In late 2012, Film alumnus Saman Kesh (BFA 10) went to Taiwan on an assignment to write and direct a short to promote a forthcoming massively multiplayer game in the vein of World of Warcraft.
What Kesh ended up making over the duration of a two-day shoot was Controller, an eight-minute science fiction short film about an imprisoned young woman with psychic powers who takes physical control of her boyfriend to facilitate her rescue.
What does the former have to do with the latter? Other than two Chinese hanzi characters that appear at the 7:45 mark—since the game was developed for the Chinese market—absolutely nothing.
“What the company asked for was essentially a science fiction project that had no connection to the game,” Kesh says, describing the assignment. “It’s funny, because I tried to place hints of the actual game into the film, but they kept telling me, ‘Take it out, take it out.’”
That ended up working to his advantage when, in the middle of editing, for reasons still unknown to Kesh, the company put the brakes on the project.
“They were no longer interested,” says Kesh who, along with Marco Wu and Tom Lee, the film’s contracted producers, set out to gain the rights to the intellectual property they had created for the short. “I had fallen in love with the story and wanted to continue further with my vision, but on my own.”

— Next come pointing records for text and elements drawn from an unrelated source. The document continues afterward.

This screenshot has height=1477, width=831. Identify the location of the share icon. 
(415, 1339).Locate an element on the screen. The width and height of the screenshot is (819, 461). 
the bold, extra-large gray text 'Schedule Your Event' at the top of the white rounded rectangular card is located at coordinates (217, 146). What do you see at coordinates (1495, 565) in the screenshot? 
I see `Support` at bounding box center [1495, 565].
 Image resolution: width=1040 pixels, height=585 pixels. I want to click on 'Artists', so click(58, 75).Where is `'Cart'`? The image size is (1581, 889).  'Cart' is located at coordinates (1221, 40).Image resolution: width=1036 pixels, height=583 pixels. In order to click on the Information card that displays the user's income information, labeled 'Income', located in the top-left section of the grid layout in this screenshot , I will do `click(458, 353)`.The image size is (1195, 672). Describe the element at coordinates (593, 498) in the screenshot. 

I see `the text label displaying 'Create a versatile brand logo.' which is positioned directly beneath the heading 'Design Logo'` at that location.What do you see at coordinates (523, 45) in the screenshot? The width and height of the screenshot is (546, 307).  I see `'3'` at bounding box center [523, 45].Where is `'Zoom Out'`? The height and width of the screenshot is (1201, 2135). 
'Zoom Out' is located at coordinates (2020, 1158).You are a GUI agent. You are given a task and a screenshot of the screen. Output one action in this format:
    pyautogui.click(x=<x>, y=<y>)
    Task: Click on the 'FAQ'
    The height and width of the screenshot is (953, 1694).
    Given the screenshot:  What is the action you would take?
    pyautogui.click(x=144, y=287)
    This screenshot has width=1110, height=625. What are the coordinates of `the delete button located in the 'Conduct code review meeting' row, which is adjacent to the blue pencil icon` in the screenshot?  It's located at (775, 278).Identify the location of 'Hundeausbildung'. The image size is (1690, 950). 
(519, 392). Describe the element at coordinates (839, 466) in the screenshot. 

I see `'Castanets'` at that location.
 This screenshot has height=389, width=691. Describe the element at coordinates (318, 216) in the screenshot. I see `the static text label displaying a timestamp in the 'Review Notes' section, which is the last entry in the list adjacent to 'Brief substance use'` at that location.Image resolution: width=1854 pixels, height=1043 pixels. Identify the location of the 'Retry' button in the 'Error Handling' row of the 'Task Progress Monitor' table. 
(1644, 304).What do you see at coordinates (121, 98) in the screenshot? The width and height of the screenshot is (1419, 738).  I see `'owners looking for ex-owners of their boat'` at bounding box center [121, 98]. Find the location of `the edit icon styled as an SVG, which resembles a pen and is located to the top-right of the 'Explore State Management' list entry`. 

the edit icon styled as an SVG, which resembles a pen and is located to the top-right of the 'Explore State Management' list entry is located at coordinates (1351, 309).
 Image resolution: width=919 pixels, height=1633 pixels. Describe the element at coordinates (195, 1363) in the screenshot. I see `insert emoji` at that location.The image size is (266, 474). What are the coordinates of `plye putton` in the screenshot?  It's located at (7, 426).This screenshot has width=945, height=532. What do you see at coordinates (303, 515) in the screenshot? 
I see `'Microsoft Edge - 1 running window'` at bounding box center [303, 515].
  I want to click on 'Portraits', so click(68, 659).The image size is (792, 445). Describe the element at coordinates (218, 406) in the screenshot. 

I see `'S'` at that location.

Hollywood loved what it saw, too, and several studios began bidding for the project. Ultimately, Kesh signed a deal with 21st Century Fox in which he would direct a full-length feature that would flesh out Controller’s narrative.
Kesh says he chose Fox primarily because the studio embraced the film’s setting of a futuristic homogenized Taiwan. “The project feels like anime,” Kesh says. “It wouldn’t work if it was set in America.”
Kesh had no idea things would work out this way. Before Controller took off, he had already mentally mapped out his first feature film—a low-budget return to the world he created for his 2009 “Luv Delux” music video for Cinnamon Chasers.
“Very rarely is a newb allowed to bring a concept into a studio space,” he says. “It’s been eye-opening and now it’s a model I can follow in the future.”